Resting at the horn of Africa, the nation of Eritrea lies between the developing nations of Ethiopia and Sudan. It is home to some of the world’s worst longstanding and ongoing cases of human rights atrocities. The violations have ranged from arbitrary detainment and torture, forced labor and popular oppression on multiple fronts.
Eritrea’s current system of governance is labeled as a transitional government with the People’s Front for Democracy and Justice (PFDJ) as the only political party. The PFDJ party gained incumbency during the elections of June 1993; there have been no elections since then.
President Isaias Afewerki is in control of the PFDJ party and is presently the head of state and government. Moreover, PFDJ under the Afewerki regime holds authoritative control over all national, regional and local political offices.

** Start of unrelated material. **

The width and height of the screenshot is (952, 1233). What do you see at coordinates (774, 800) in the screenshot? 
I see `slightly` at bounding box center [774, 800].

Although there has been extensive documentation of human rights violations in Eritrea, there has been no participation in the Universal Periodic Review, a process in which each member state of the United Nations undergoes a human rights review every four and a half years. Unfortunately, Eritrea has not allowed access for the United Nations Special Rapporteur to conduct the review.
According to a 2013 annual report carried out by Amnesty International, just a few of the many human rights violations in Eritrea include compulsory military training and forced labor for children. The Afewerki regime has also arbitrarily detained and tortured thousands of civilians. There are no opposition parties, independent media or civil society organizations, as the government does not permit them.
The degree of oppression is quite appalling and has resulted with up to 3,000 refugees on a monthly basis, most of which are children. Last year, over 300,000 refugees fled from Eritrea to neighboring countries and have placed economic burdens upon them as a result.
After intensive analysis on the human rights paradigm, Sheila Keetharuth, the U.N. Special Rapporteur on Eritrea, spoke before the United Nations General Assembly in October 2013. She urged the international community to focus their efforts on Eritrea by stating, “The current human rights picture is desperately bleak. People feel trapped in a long hopeless situation as they see no end to it to the point that they take the irreversible decision to flee, forcing them on the road to exile.”
It has been over two decades since the “transitional” Afewerki regime under the PFDJ party has come into power. With the authoritative oppression that the people of Eritrea are subject to, it has become clear they have no power to control their own circumstances. Thus, the human rights tragedy can only be addressed with international intervention.